Karsamstag
Heute ist Karsamstag. Die Sonne scheint wieder, aber es ist noch ziemlich kalt. Nachmittags habe ich ein wenig in meinem kleinen Garten gezupft; nach mehr als vier Jahrzehnten mit mehr als 8000 m² Haus- und Hoffläche genieße ich die Überschaubarkeit meines Kleinods.
Ich habe ein Blumengesteck kreiert. Mit viel Grünem und wenig Blumen (ich tue mich sooo schwer Blumen aus ihrem Lebensumfeld, wo sie so viel länger blühen, zu entfernen) – und ich freue mich wie schön es geworden ist.

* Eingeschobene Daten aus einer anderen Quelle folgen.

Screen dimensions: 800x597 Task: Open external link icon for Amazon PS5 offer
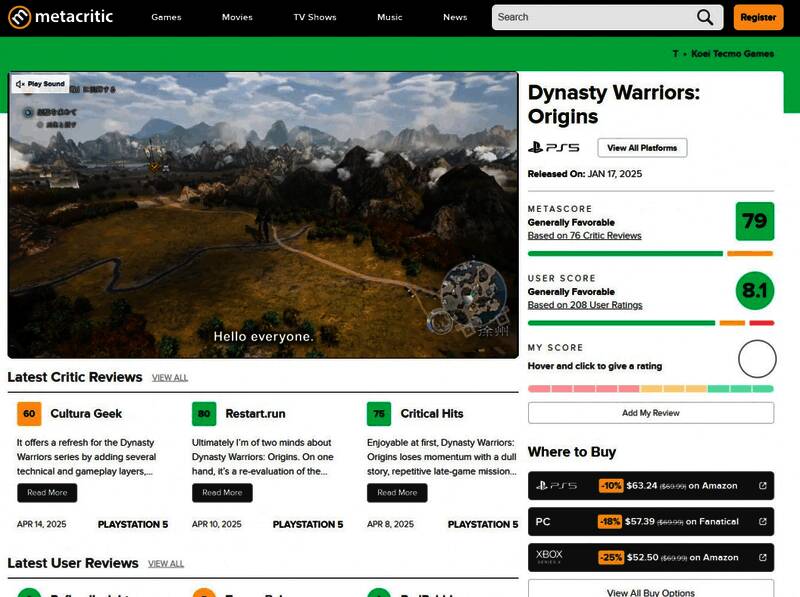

Ich habe Giersch und Löwenzahn ausgerupft, einem Grünspecht zugesehen und versucht, mich nicht über den Rasenmäher in Nachbars Garten zu ärgern.
Es ist Karsamstag. Eine Zwischenzeit. Eine Übergangszeit. Die graue Karfreitagsrealität ist noch da, aber eben auch die Farben von grünendem blühendem Leben. Nichts bleibt für immer. Manchmal noch nicht mal für lange Zeit.

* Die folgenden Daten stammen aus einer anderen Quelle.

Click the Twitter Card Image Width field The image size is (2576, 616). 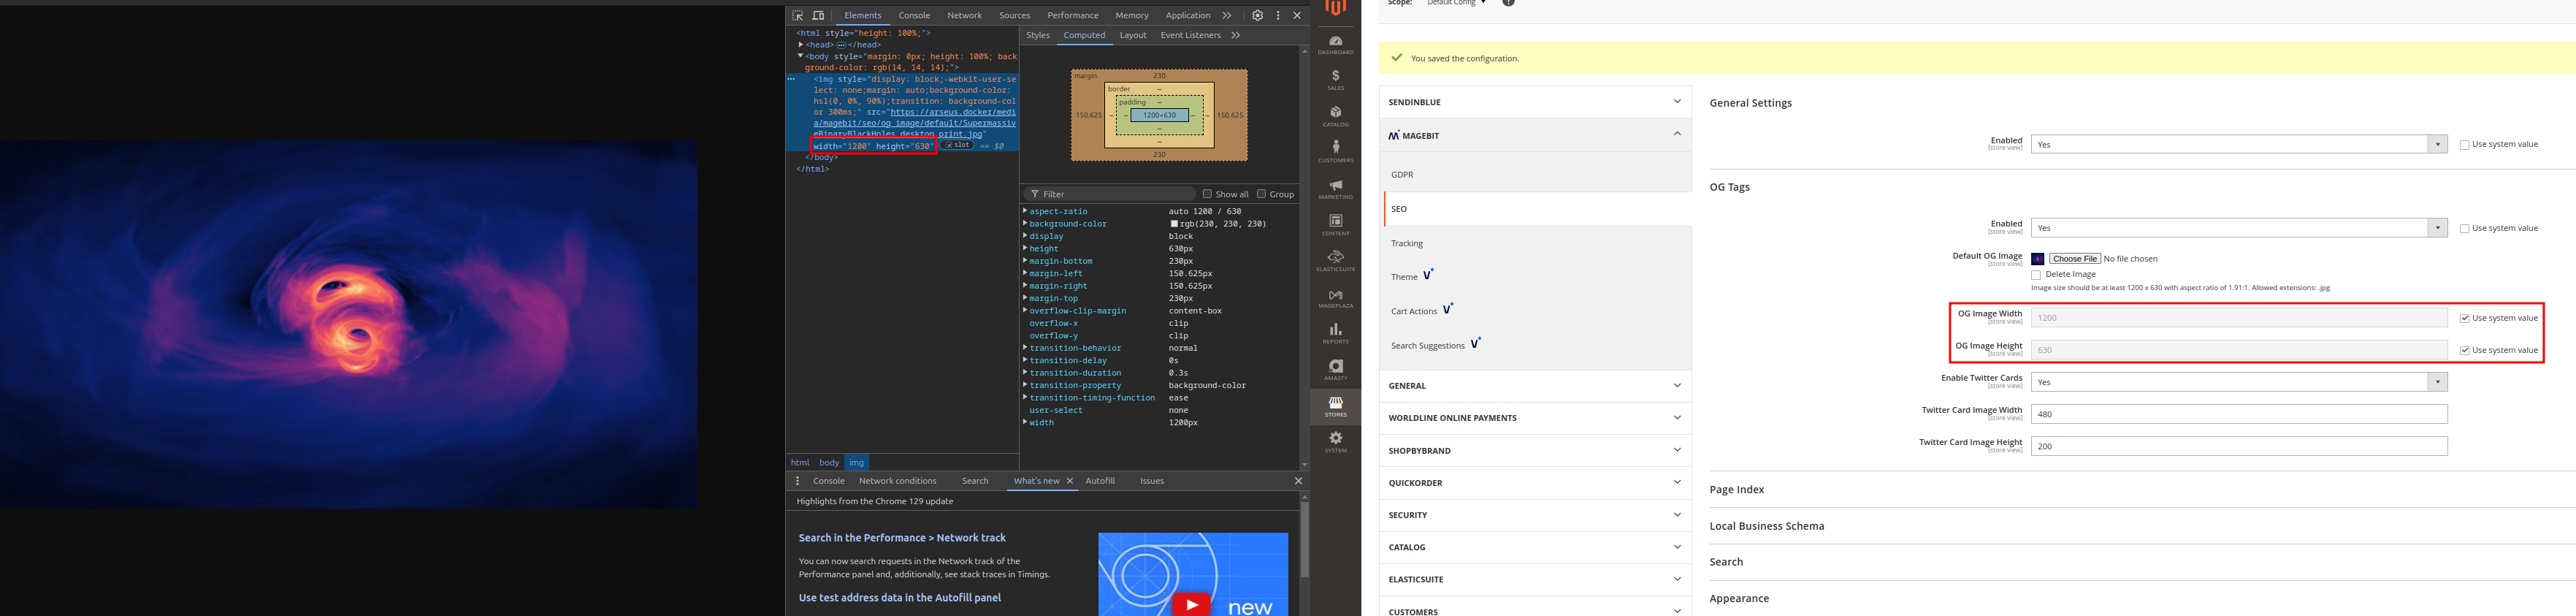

Nicht der Karfreitag und ebenso wenig Ostern. Für mich ist alles durchdrungen von Erfahrungen und Geschichten. Meinen eigenen und denen derer, die vor mir waren. In sie schmiege ich mich gerne ein. Wie zum Beispiel darin, wie meine Mutter es liebte, mit Blumen oder ein paar Zweigen aus dem Garten, es schön zu machen. Wie zum Beispiel die Geschichten von den Frauen auf dem Weg zum Grab. „Wer wälzt uns den Stein von des Grabes Tür?“, fragen sie sich. Noch völlig verzweifelt und verwirrt über Jesu Tod versperrt ihnen ein Felsblock den Weg. Sie hofften wenigstens durch eine Liebestat Trost zu finden. Und dann kommt plötzlich alles ganz anderes als erwartet … und der Stein ist weg und auch sonst passieren unglaubliche Dinge, Wunder.
Solche Geschichten geben mir Trost und Hoffnung, dass das Schöne, das Leichte, das Leben und nicht der Tod siegt. Dass nicht die Zerstörung, sondern die Liebe siegt.
Diese Zuversicht streifte mich heute in meinem Übergang von Karfreitag zu Ostern. Beim Ernten der ersten herrlich duftenden Pfefferminze und beim Genuss des daraus gebrühten Tees. Vielleicht werde ich diese Zuversicht morgen auch spüren – vielleicht auch nicht.
Die Minze ist gut durch den Winter gekommen.